▶ **Data supplied**:
++++++++++++++++++++
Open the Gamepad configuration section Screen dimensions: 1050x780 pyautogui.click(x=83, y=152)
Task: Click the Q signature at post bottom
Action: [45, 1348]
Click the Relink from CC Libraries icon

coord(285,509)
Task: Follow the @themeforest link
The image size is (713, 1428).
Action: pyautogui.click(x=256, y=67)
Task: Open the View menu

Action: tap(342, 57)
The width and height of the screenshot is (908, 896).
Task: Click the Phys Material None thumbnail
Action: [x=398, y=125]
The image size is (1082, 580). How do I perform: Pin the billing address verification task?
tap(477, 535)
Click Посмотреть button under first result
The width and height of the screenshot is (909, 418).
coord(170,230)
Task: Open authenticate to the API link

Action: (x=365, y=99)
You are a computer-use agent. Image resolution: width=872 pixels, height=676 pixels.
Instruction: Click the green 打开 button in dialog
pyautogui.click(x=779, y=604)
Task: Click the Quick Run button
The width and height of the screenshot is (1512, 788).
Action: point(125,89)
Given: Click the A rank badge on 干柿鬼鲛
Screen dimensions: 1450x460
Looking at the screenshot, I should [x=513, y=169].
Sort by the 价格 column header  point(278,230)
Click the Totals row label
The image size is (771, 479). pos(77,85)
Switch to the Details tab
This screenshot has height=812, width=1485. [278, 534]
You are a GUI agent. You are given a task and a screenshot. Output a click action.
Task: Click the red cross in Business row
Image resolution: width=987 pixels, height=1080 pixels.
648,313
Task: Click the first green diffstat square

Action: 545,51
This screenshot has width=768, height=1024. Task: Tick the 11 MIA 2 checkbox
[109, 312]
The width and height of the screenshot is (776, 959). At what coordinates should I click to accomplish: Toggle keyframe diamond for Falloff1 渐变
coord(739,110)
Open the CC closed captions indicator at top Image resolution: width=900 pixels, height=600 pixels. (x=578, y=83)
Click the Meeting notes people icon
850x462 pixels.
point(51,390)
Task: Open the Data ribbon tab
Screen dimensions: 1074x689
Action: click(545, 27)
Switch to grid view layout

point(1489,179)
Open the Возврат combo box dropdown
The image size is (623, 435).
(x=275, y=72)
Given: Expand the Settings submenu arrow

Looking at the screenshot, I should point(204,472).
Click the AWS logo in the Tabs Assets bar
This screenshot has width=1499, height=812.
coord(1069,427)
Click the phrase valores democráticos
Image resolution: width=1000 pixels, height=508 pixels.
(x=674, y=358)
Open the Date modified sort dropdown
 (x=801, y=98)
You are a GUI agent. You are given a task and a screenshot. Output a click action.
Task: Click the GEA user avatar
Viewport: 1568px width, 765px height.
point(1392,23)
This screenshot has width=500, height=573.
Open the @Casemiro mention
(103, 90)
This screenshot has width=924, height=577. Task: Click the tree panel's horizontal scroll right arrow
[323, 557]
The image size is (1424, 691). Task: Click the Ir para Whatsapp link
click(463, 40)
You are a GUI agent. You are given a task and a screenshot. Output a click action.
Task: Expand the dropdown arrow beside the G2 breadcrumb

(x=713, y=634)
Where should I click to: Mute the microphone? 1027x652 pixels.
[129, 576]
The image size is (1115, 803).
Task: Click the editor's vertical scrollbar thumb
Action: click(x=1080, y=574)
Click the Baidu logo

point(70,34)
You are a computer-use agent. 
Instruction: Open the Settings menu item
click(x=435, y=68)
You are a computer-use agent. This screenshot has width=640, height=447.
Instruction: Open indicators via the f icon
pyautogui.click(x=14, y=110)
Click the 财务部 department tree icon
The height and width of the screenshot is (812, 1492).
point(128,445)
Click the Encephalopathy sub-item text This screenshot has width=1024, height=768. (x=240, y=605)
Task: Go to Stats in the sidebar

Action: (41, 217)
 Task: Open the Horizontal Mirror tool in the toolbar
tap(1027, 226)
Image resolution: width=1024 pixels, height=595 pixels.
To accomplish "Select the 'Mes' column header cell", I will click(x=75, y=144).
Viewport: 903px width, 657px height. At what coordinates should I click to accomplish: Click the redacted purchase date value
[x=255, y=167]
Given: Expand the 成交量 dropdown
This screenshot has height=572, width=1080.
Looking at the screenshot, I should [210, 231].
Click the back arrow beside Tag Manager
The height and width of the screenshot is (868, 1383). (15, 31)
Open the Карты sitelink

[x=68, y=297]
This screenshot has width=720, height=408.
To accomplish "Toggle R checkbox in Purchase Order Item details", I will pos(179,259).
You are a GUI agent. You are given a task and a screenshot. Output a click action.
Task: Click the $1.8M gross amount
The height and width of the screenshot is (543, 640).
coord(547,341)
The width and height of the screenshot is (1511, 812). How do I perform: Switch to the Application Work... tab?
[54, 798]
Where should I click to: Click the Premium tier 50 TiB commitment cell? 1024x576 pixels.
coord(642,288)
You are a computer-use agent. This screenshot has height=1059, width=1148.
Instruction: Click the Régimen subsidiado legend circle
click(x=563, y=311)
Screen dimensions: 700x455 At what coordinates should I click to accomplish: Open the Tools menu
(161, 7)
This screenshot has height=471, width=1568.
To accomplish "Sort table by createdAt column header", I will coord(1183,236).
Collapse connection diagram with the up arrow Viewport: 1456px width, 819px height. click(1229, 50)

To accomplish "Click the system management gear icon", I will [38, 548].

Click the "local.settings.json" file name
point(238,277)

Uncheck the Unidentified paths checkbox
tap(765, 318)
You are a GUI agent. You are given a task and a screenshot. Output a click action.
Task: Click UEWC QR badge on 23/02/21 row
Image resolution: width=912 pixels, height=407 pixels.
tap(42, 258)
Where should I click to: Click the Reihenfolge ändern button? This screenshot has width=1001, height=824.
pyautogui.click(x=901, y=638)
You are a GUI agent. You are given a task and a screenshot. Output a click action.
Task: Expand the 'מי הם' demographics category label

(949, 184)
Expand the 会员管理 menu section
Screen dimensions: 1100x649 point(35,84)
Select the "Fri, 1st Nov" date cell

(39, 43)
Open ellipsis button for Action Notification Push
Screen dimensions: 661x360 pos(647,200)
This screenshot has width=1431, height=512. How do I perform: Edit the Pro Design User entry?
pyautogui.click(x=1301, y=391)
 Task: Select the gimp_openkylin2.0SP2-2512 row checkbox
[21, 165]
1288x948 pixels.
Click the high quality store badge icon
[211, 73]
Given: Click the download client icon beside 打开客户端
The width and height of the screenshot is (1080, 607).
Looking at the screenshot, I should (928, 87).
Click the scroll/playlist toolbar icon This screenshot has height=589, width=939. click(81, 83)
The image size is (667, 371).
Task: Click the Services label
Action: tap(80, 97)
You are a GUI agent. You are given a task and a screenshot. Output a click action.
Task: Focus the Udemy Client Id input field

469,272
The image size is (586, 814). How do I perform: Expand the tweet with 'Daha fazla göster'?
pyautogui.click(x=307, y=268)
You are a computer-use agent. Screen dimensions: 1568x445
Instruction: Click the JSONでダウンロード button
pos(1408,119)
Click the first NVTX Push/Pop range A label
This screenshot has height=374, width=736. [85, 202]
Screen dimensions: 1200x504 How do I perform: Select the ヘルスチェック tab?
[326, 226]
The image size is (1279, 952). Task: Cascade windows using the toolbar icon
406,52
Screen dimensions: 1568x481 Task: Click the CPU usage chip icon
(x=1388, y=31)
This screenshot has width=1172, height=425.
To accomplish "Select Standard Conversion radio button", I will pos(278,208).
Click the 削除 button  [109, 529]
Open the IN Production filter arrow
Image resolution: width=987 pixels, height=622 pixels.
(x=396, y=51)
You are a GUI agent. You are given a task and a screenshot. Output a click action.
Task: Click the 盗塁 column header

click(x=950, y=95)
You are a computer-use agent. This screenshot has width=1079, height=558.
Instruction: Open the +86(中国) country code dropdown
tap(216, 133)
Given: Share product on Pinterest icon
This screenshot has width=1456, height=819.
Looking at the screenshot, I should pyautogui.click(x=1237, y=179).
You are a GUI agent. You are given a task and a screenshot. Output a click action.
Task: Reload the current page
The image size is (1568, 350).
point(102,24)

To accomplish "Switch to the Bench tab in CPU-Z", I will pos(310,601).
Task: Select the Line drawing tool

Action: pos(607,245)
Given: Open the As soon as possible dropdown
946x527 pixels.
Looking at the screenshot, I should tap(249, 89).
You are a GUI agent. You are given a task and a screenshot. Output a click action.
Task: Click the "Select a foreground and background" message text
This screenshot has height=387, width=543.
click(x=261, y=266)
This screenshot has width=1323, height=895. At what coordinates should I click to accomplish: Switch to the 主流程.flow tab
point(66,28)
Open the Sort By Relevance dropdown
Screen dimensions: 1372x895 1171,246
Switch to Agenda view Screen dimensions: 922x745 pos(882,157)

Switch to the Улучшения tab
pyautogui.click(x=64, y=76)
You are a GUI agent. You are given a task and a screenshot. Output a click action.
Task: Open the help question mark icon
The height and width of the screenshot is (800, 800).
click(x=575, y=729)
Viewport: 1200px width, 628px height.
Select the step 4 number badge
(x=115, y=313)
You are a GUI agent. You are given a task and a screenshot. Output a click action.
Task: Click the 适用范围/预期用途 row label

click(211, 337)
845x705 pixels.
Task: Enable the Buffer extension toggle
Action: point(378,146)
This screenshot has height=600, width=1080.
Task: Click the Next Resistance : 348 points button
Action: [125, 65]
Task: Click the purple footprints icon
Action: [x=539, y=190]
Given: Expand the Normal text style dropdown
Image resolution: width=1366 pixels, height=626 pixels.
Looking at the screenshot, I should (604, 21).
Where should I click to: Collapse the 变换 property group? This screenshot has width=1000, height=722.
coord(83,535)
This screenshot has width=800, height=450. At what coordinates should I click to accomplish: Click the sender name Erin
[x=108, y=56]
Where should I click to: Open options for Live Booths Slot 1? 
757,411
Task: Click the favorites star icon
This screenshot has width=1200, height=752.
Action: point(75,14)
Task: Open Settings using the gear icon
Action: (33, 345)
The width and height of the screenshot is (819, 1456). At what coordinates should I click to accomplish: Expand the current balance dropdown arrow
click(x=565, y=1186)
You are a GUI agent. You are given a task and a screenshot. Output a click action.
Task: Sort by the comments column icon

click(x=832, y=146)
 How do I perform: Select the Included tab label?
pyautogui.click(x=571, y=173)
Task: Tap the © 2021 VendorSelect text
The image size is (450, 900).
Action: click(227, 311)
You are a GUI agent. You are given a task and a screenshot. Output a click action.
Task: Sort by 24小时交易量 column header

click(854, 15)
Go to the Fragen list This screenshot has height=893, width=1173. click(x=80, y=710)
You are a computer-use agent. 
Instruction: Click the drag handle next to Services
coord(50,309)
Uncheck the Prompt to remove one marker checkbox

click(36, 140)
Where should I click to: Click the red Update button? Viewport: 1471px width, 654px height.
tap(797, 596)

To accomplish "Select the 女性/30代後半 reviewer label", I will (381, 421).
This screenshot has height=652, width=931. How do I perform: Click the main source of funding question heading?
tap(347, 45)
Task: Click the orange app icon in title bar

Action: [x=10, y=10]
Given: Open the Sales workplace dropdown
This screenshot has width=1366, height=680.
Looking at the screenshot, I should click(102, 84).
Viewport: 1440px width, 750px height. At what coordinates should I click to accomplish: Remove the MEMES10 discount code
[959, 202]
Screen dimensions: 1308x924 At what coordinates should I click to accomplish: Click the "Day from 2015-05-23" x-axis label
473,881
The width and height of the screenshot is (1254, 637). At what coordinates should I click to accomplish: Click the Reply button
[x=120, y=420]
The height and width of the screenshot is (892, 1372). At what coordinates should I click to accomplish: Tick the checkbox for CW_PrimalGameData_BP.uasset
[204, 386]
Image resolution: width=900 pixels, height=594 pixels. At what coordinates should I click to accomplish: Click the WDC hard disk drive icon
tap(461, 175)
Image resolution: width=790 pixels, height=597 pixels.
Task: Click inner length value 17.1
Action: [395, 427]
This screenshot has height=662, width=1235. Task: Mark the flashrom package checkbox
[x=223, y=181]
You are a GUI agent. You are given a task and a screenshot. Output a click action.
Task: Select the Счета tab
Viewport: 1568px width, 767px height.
++++++++++++++++++++
▶ **Description of the task**:
Starting at the line that has "Instruction: Open the Settings menu item" and ending at the line that has "Given: Expand the 成交量 dropdown", please write out the lines above exactly, leaving out all others.

▶ **Output of the exercise**:
Instruction: Open the Settings menu item
click(x=435, y=68)
You are a computer-use agent. This screenshot has width=640, height=447.
Instruction: Open indicators via the f icon
pyautogui.click(x=14, y=110)
Click the 财务部 department tree icon
The height and width of the screenshot is (812, 1492).
point(128,445)
Click the Encephalopathy sub-item text This screenshot has width=1024, height=768. (x=240, y=605)
Task: Go to Stats in the sidebar

Action: (41, 217)
 Task: Open the Horizontal Mirror tool in the toolbar
tap(1027, 226)
Image resolution: width=1024 pixels, height=595 pixels.
To accomplish "Select the 'Mes' column header cell", I will click(x=75, y=144).
Viewport: 903px width, 657px height. At what coordinates should I click to accomplish: Click the redacted purchase date value
[x=255, y=167]
Given: Expand the 成交量 dropdown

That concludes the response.